▸ Problem statement: Once you find the line containing "The width and height of the screenshot is (916, 515)." in the data below, copy it and each following line exactly, up to and including the line containing "Given: Open the Rendering menu", and nothing else.

▸ Stored data:
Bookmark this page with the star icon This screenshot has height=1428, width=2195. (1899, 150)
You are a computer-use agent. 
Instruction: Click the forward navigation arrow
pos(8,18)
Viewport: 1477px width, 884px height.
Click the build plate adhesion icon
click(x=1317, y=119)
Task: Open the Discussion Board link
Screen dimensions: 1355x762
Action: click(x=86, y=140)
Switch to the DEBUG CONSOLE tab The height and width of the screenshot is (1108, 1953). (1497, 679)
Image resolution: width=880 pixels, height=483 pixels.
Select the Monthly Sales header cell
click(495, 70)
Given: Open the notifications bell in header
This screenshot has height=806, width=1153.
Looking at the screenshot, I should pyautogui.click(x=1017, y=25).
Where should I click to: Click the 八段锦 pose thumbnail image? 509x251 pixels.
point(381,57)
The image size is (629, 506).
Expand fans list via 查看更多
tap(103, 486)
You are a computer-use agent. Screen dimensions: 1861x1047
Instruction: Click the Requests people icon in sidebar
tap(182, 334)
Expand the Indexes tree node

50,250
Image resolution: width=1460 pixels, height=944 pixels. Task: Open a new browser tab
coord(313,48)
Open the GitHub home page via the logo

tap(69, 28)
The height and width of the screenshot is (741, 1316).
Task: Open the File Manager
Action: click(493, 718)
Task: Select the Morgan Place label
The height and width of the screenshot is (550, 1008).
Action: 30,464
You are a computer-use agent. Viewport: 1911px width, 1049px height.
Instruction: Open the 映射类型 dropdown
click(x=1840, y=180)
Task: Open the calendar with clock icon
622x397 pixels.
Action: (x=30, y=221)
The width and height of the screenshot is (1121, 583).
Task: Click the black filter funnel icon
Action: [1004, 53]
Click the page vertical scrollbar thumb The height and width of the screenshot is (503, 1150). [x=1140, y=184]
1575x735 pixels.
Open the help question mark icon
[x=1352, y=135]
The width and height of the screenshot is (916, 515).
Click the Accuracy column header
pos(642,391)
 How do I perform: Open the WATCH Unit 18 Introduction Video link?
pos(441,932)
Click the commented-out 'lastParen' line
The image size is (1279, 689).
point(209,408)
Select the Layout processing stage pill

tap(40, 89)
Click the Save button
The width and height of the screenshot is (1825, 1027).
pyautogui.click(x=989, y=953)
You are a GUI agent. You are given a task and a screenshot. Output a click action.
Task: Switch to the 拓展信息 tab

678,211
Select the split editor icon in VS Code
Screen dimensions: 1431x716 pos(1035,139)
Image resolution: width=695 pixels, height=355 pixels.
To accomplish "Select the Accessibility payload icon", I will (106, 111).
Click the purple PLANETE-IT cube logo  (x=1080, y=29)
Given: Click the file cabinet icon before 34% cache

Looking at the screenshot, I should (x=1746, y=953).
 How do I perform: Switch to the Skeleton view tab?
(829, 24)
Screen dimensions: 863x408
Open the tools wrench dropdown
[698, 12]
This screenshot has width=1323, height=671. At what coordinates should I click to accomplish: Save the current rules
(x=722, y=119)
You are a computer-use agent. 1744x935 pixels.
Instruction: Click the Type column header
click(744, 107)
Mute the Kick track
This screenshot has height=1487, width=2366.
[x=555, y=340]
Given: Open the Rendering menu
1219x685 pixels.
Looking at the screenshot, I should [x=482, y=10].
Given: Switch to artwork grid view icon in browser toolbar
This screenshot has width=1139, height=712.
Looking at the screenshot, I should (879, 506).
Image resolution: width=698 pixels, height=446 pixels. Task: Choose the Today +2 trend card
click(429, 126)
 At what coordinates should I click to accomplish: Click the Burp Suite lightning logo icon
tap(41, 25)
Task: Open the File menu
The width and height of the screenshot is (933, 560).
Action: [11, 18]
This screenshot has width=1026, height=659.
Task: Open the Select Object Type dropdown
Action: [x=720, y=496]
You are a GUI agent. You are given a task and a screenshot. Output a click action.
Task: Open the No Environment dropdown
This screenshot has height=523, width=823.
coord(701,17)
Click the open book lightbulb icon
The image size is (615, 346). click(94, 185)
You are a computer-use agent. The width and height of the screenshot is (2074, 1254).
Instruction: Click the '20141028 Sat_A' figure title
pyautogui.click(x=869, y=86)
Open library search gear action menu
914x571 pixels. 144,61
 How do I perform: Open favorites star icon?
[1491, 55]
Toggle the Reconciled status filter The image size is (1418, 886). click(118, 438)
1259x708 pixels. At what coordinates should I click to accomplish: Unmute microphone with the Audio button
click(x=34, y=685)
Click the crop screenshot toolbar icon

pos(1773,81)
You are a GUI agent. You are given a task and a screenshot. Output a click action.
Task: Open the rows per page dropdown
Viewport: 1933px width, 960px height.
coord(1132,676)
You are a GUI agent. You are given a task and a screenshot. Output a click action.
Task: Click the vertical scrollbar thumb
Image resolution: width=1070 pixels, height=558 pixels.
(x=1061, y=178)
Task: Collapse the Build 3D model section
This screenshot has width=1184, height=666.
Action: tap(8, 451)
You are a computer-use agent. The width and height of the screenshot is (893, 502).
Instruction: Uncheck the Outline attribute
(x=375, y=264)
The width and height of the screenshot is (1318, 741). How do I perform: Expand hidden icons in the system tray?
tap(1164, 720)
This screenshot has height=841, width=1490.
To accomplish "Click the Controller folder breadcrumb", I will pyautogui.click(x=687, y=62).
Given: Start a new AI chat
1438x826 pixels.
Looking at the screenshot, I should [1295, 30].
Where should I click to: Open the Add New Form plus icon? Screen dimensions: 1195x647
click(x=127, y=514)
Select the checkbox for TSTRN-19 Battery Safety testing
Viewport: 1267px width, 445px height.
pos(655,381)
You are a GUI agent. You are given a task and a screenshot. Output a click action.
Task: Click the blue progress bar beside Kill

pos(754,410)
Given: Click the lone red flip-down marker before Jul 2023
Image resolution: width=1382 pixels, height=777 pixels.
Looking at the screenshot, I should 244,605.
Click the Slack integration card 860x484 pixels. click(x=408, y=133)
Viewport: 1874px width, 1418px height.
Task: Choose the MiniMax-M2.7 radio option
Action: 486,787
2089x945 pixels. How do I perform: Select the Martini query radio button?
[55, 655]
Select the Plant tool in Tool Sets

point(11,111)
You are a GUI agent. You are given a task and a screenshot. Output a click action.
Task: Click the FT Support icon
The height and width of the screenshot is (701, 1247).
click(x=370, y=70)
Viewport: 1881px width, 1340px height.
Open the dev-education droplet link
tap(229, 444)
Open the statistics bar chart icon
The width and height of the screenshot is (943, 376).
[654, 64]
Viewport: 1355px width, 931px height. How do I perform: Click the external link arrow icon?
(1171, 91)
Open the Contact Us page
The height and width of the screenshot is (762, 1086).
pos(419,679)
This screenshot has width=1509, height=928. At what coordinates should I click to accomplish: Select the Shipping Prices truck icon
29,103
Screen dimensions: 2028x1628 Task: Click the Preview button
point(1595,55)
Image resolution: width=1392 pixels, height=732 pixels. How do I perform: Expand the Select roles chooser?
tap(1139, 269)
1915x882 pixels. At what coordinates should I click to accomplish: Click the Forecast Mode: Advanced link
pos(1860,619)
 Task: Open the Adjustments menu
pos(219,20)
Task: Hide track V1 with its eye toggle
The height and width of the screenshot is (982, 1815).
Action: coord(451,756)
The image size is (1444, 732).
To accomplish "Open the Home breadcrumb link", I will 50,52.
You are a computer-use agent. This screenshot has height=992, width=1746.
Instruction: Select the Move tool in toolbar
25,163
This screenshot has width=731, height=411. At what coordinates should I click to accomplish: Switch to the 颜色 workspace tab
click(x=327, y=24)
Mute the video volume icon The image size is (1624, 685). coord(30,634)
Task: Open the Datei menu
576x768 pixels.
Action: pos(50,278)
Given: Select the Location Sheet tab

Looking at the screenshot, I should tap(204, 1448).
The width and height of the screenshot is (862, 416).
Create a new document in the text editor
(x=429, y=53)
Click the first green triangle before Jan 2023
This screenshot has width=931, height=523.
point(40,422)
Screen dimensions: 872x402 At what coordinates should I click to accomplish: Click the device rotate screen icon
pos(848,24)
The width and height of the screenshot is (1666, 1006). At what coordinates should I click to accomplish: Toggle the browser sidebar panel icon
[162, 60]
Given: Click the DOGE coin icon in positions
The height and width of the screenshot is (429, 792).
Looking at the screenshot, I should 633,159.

▸ Exercise response:
The width and height of the screenshot is (916, 515).
Click the Accuracy column header
pos(642,391)
 How do I perform: Open the WATCH Unit 18 Introduction Video link?
pos(441,932)
Click the commented-out 'lastParen' line
The image size is (1279, 689).
point(209,408)
Select the Layout processing stage pill

tap(40, 89)
Click the Save button
The width and height of the screenshot is (1825, 1027).
pyautogui.click(x=989, y=953)
You are a GUI agent. You are given a task and a screenshot. Output a click action.
Task: Switch to the 拓展信息 tab

678,211
Select the split editor icon in VS Code
Screen dimensions: 1431x716 pos(1035,139)
Image resolution: width=695 pixels, height=355 pixels.
To accomplish "Select the Accessibility payload icon", I will (106, 111).
Click the purple PLANETE-IT cube logo  (x=1080, y=29)
Given: Click the file cabinet icon before 34% cache

Looking at the screenshot, I should (x=1746, y=953).
 How do I perform: Switch to the Skeleton view tab?
(829, 24)
Screen dimensions: 863x408
Open the tools wrench dropdown
[698, 12]
This screenshot has width=1323, height=671. At what coordinates should I click to accomplish: Save the current rules
(x=722, y=119)
You are a computer-use agent. 1744x935 pixels.
Instruction: Click the Type column header
click(744, 107)
Mute the Kick track
This screenshot has height=1487, width=2366.
[x=555, y=340]
Given: Open the Rendering menu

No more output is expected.